Where home management does matter is in preventing anemia. Chronic heavy bleeding depletes your iron stores, and eating iron-rich foods helps maintain your hemoglobin levels while you work on a longer-term solution. Good sources include red meat, lentils, beans, dark leafy greens, and whole-grain bread. If you’re already anemic, food alone usually isn’t enough, and your doctor will likely recommend an iron supplement. Guidelines suggest 30 to 60 mg of elemental iron daily for women of childbearing age in settings where anemia is common.

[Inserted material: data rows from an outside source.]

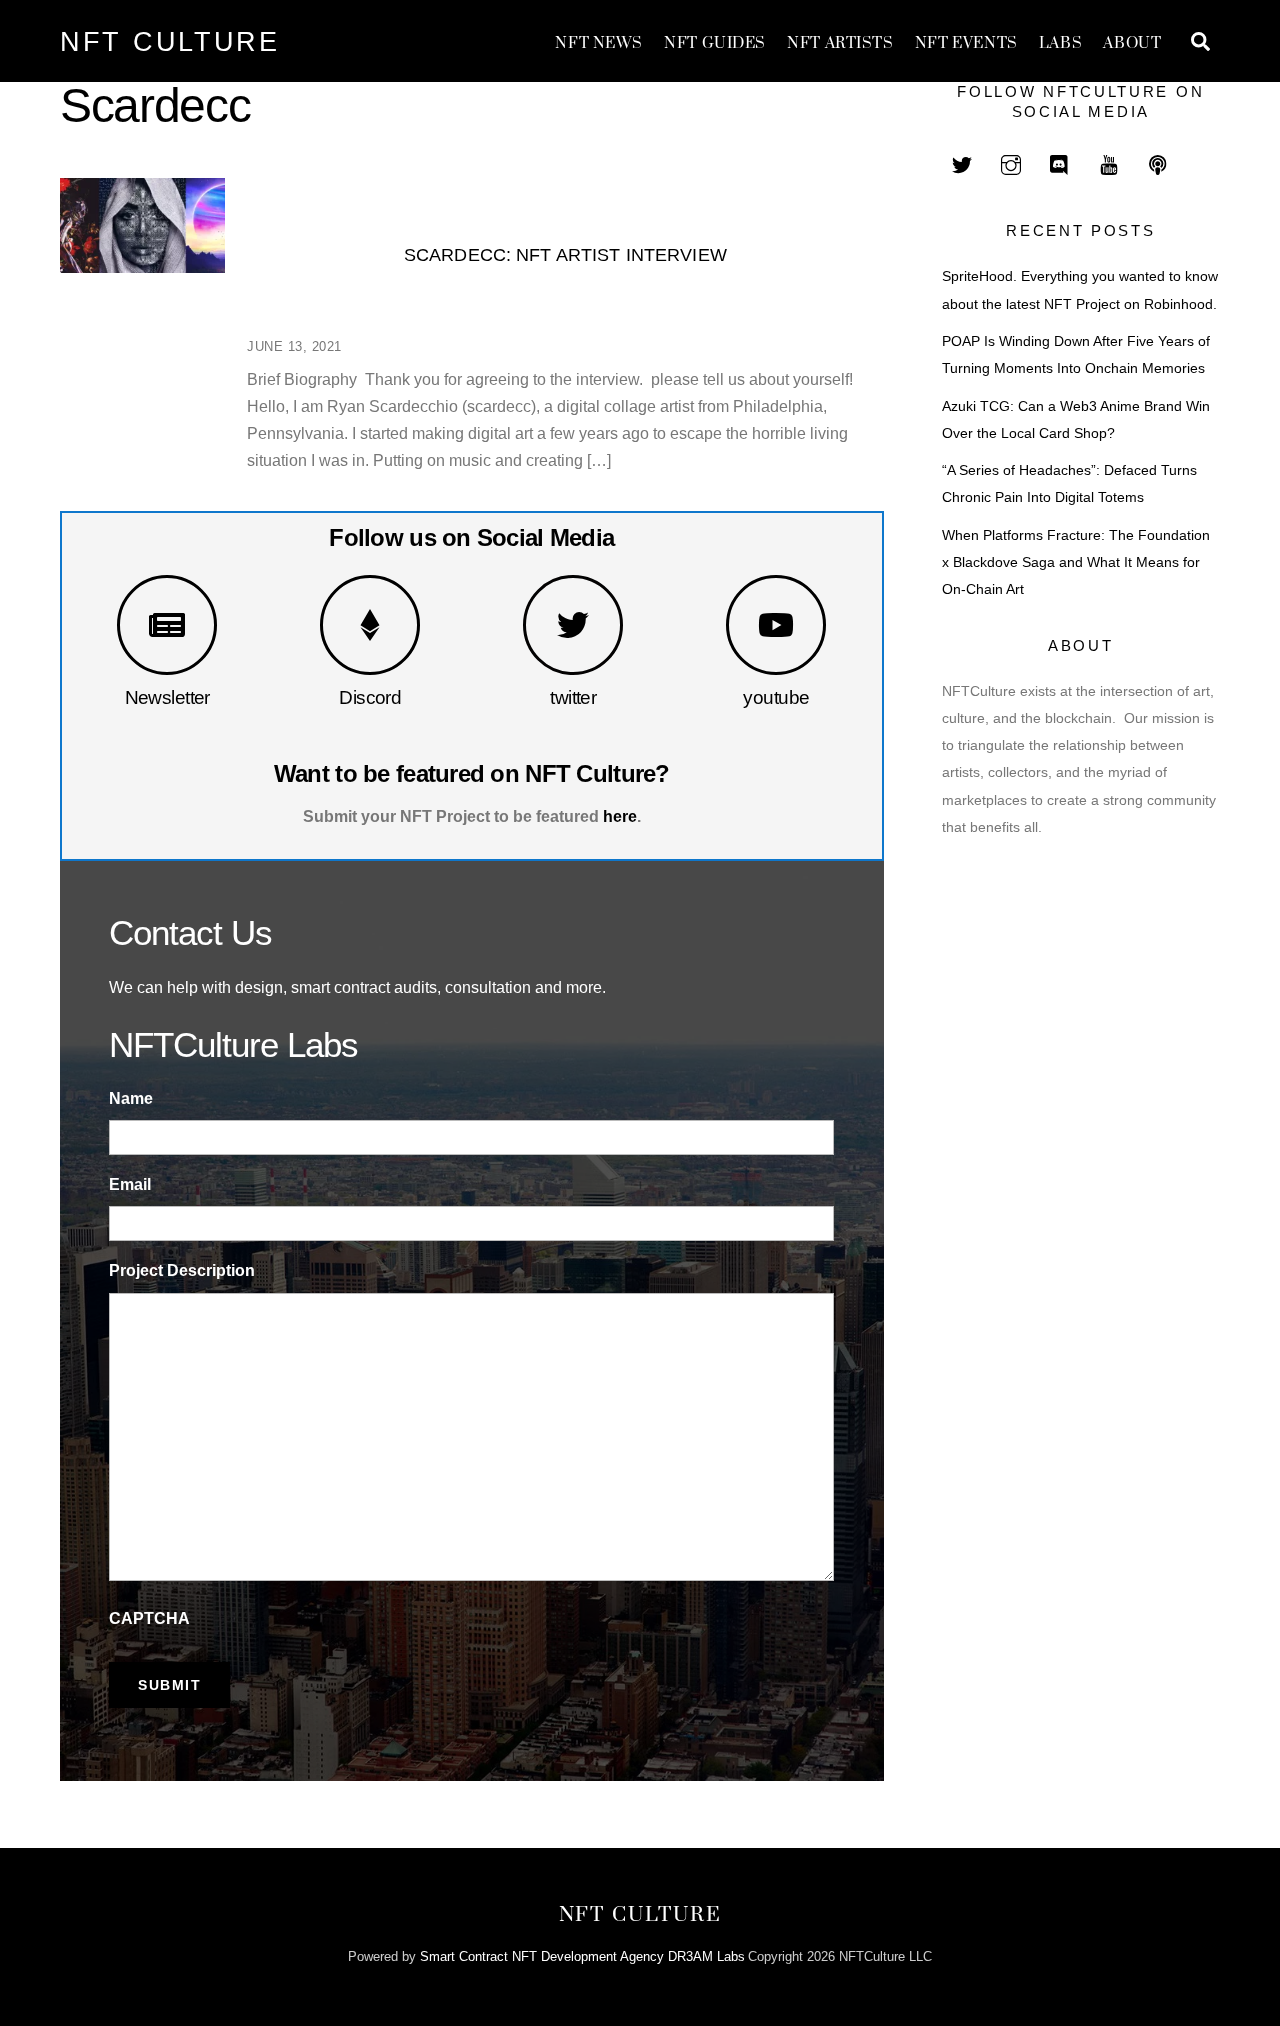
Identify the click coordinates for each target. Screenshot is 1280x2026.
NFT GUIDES (715, 43)
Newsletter (167, 697)
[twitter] (962, 162)
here (620, 816)
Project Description (182, 1270)
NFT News (599, 43)
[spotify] (1158, 162)
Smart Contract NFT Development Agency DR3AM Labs (582, 1956)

Putting Together a Treatment Plan

Most people don’t need to jump straight to surgery. A practical approach starts with the simplest interventions and escalates based on response. If your bleeding is moderately heavy and you’re otherwise healthy, trying NSAIDs during your period is a reasonable first step you can begin on your own. If that isn’t enough, a visit to your doctor opens the door to tranexamic acid, hormonal options, or a hormonal IUD. If those approaches don’t work over several months, imaging to look for structural causes and a discussion about ablation or surgery becomes the next conversation.

The cause of your bleeding shapes the strategy. Fibroids or polyps may need targeted removal. Ovulatory dysfunction often responds well to hormonal regulation. A bleeding disorder requires its own management. Tracking your bleeding pattern, how many pads or tampons you use, and any associated symptoms like fatigue or dizziness gives your provider the information they need to match you with the right treatment faster.